This market report is brought to you by The Malaysian Lawyer, co-founded by Lee Shih and Marcus van Geyzel.
If asked to think back to March 2020, when Malaysia first went into “lockdown” or a “Movement Control Order” (MCO), Malaysians may feel like the period of time that has passed has been the equivalent of several lifetimes. Or that it now seems to have gone quickly, and certainly doesn’t seem like it was 18 months ago. Or perhaps that it simultaneously feels like both a very long time and a very short time ago, in that time-bending perspective-warping haze that the pandemic seems to have permanently brought into our lives.
For the Malaysian legal industry, much has happened. If we cast our minds back to those early-MCO days, there was a scramble for lawyers to figure out how to operate outside of the office, without access to printed documents and files.
To be honest, some lawyers still haven’t quite figured it out, but there has been much progress overall. Compelled by the judiciary, lawyers shuffled out of the Stone Age and into conducting video trials online. The National and State Bars successfully convened their AGMs online (after a huge COVID scare from the in-person KL Bar AGM). Law firms rolled out pay-cuts, and freezed hiring, increments, and bonuses. As work dried up in some areas, many lawyers pivoted into new practice areas. Call ceremonies also moved online. Aspiring lawyers had to deal with huge delays to CLP exams and results.

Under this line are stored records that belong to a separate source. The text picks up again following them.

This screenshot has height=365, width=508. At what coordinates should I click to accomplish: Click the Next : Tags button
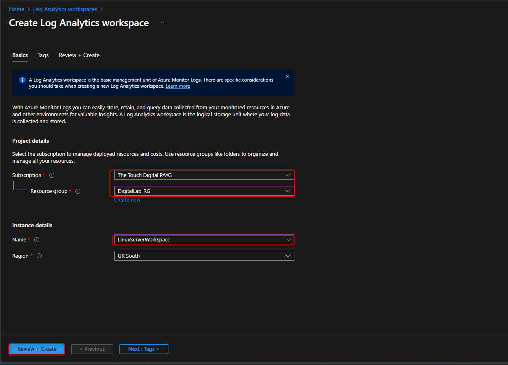[x=144, y=349]
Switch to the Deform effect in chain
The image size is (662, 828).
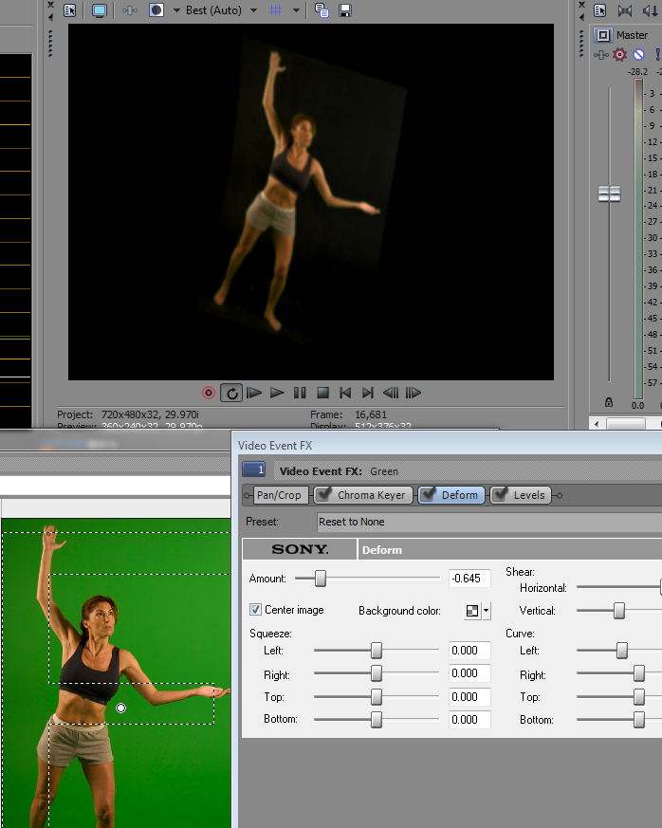coord(459,495)
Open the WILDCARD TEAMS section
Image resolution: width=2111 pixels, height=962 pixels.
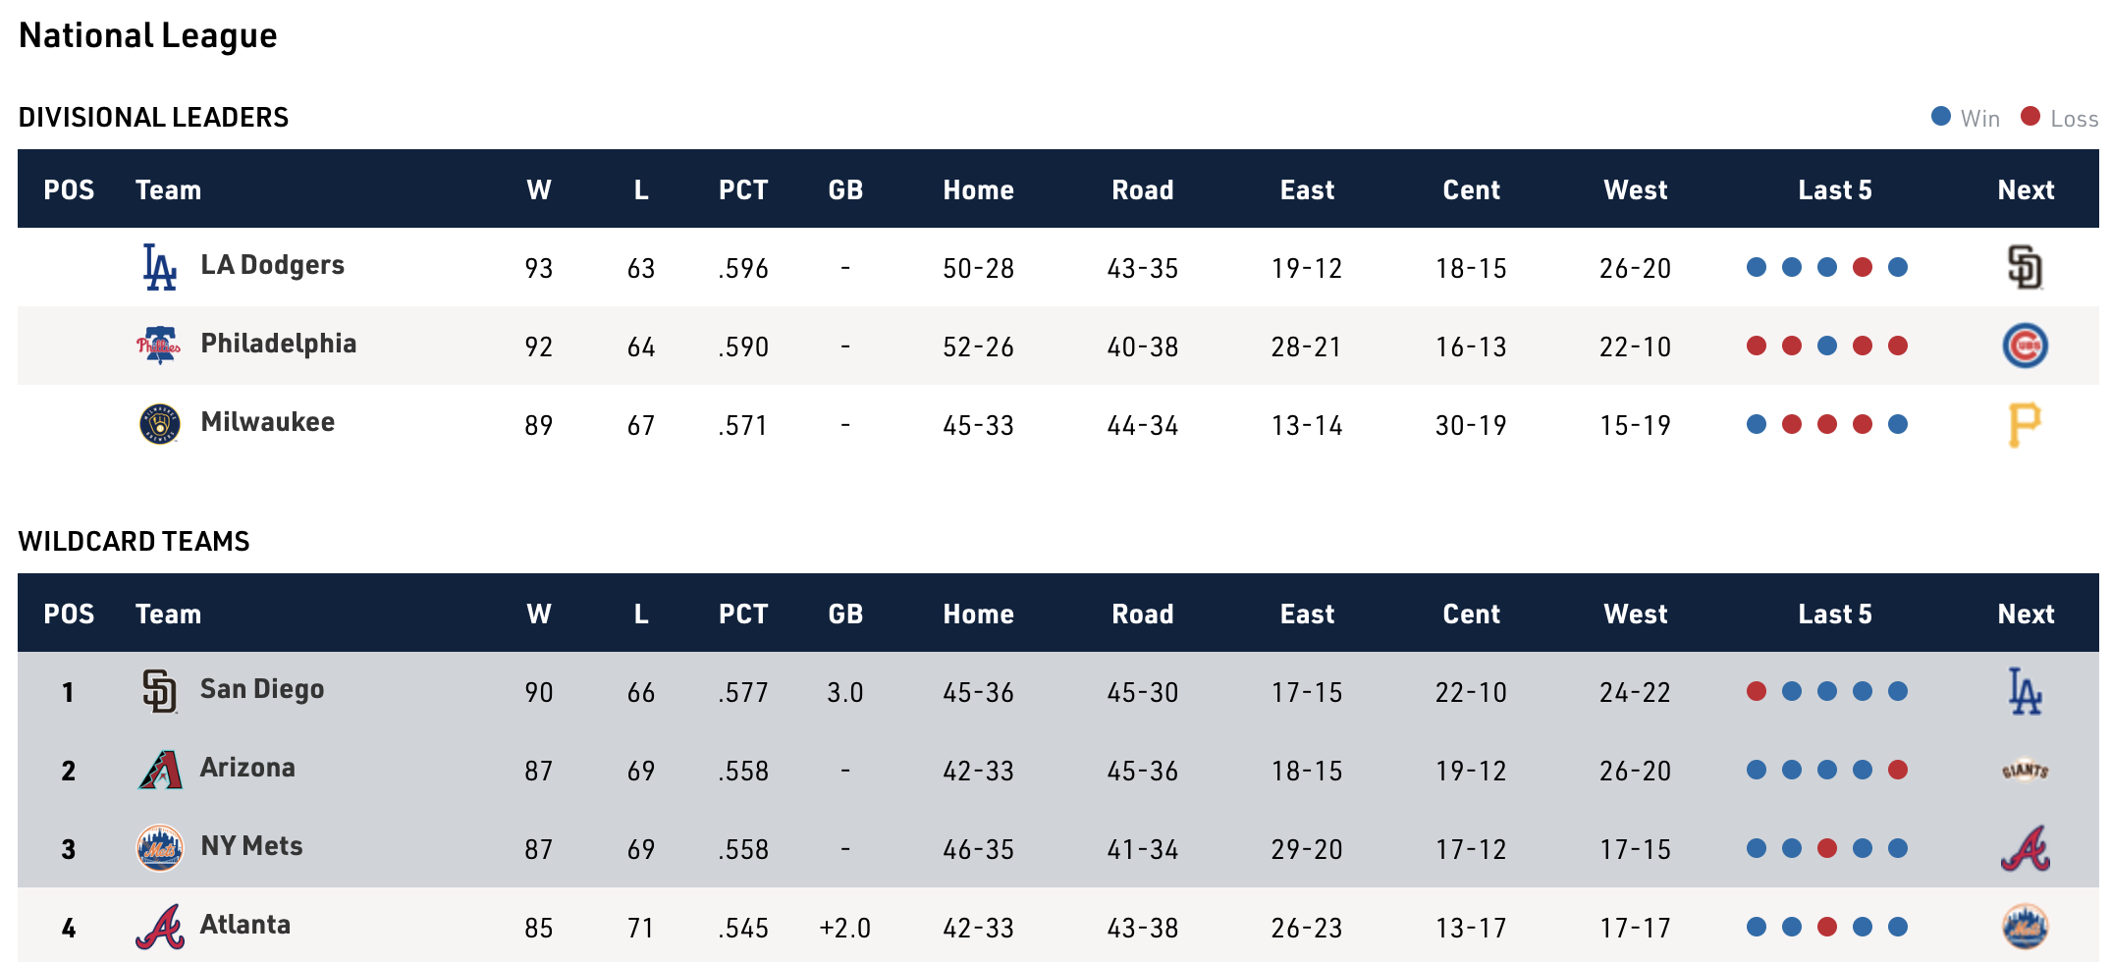[135, 541]
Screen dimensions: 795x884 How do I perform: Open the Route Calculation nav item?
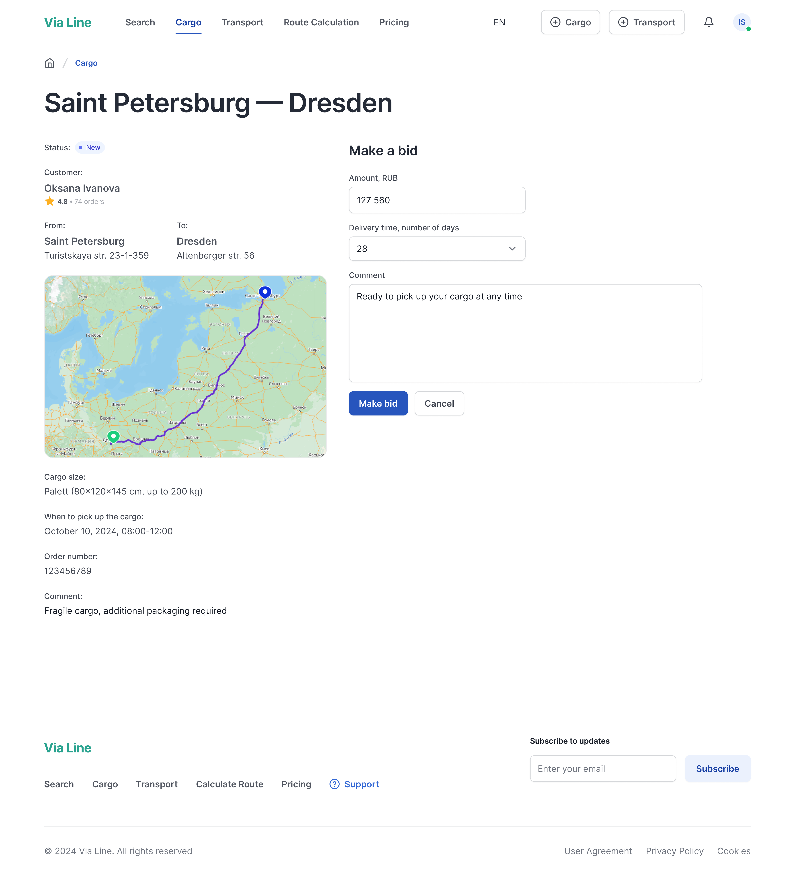click(x=321, y=22)
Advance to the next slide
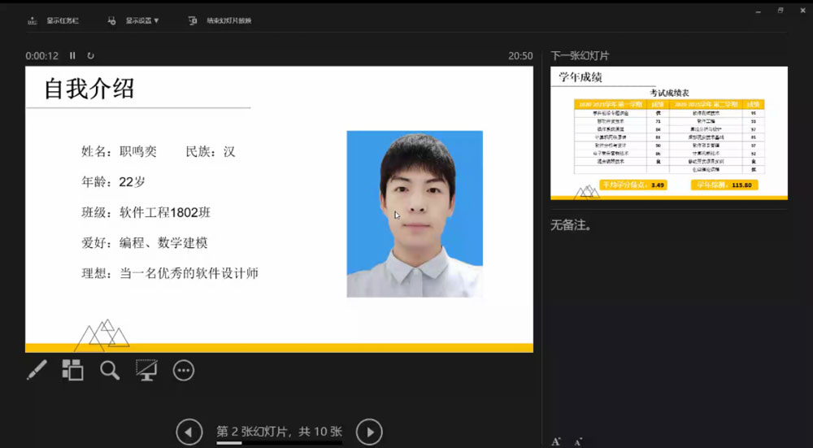Screen dimensions: 813x448 click(369, 432)
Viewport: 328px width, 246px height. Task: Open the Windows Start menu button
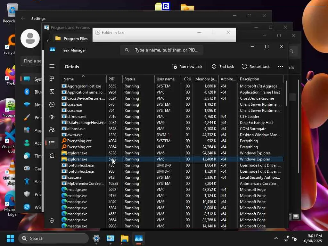tap(10, 238)
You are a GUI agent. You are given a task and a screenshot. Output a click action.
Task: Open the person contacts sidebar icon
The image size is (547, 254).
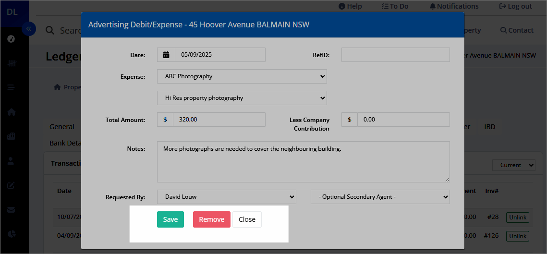pyautogui.click(x=11, y=161)
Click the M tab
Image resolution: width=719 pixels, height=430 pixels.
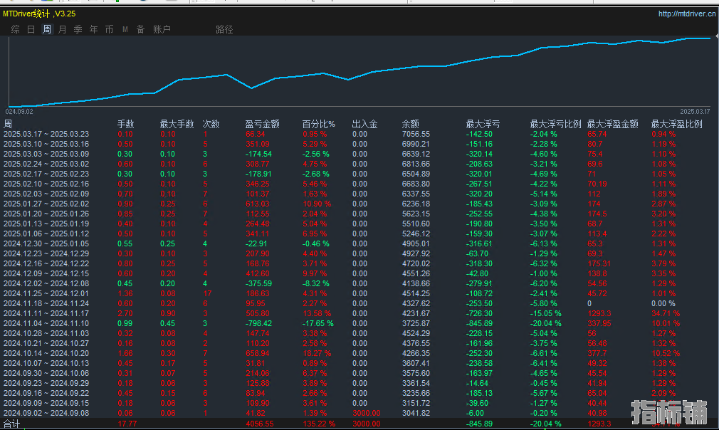tap(125, 29)
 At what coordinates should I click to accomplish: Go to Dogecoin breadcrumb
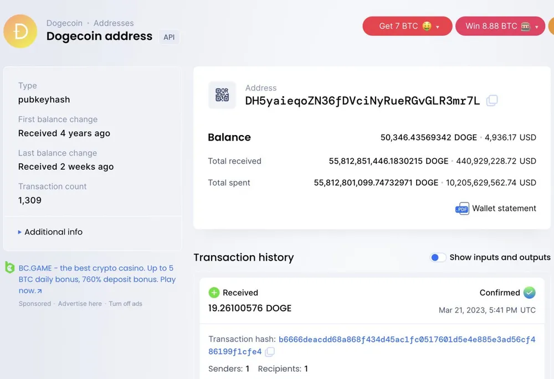click(64, 23)
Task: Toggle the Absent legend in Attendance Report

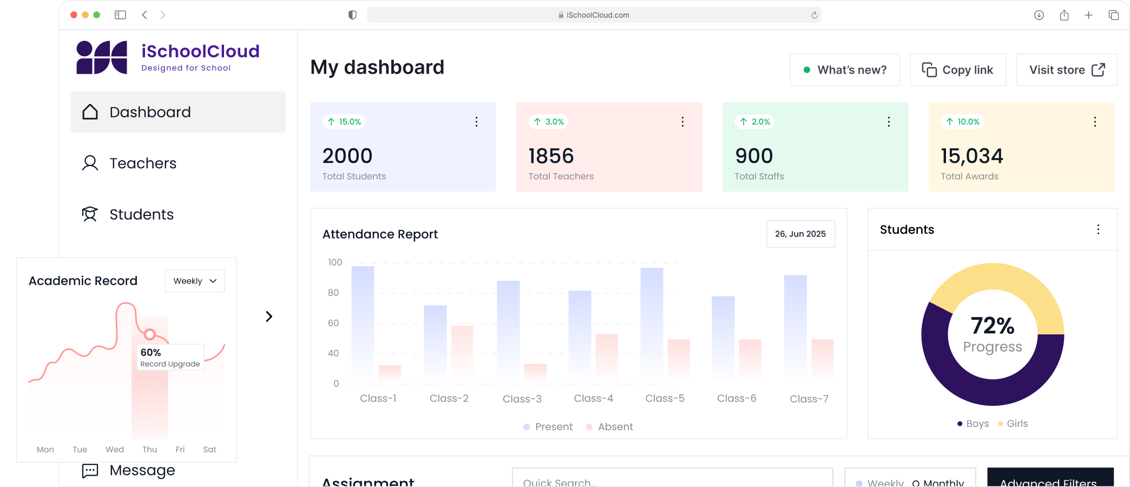Action: pos(609,427)
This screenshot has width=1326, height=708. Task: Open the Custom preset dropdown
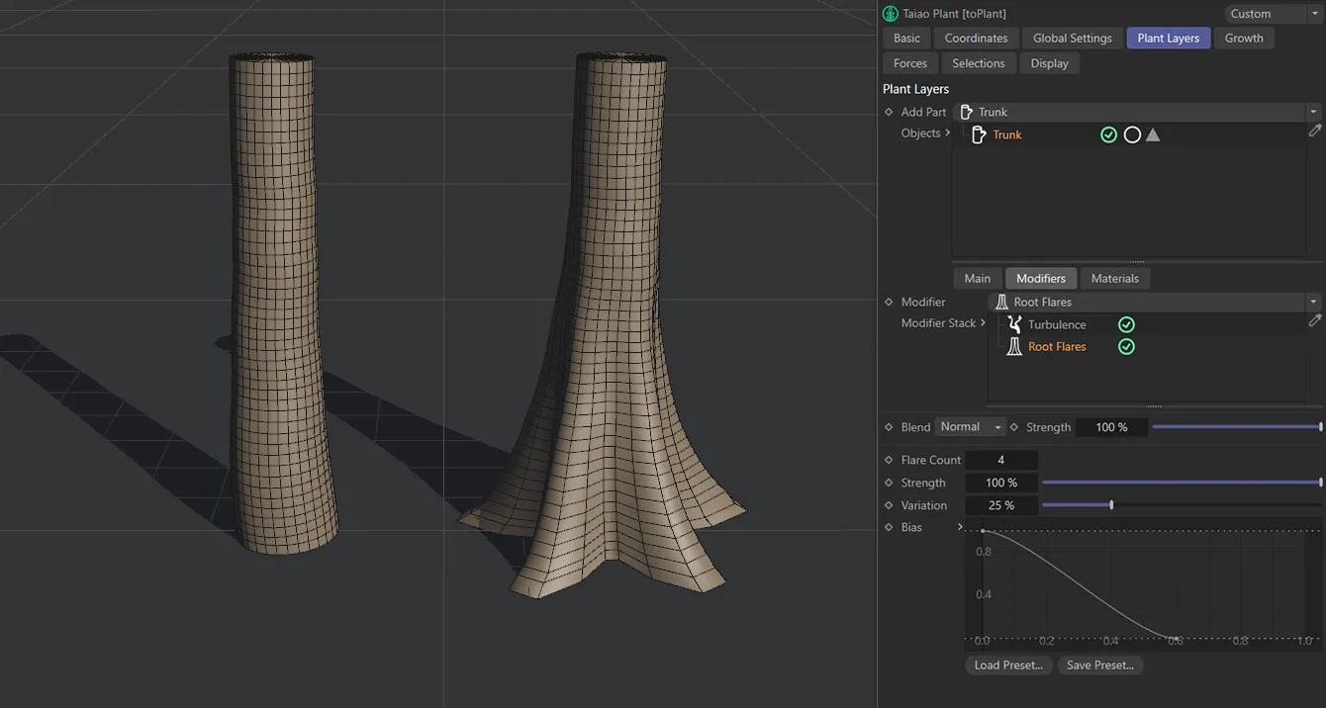(x=1316, y=13)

There were lots of new law blogs launched (21 are still active), and law students, lawyers and firms were noticeably more active on LinkedIn (when TML wrote about Malaysian law firms on LinkedIn in 2019, we could only find 8 active accounts; when researching our latest law firm LinkedIn list, we found almost 80!) and Clubhouse (the biggest Malaysian legal Clubhouse club “Malaysian legal community“ has 3,600+ members).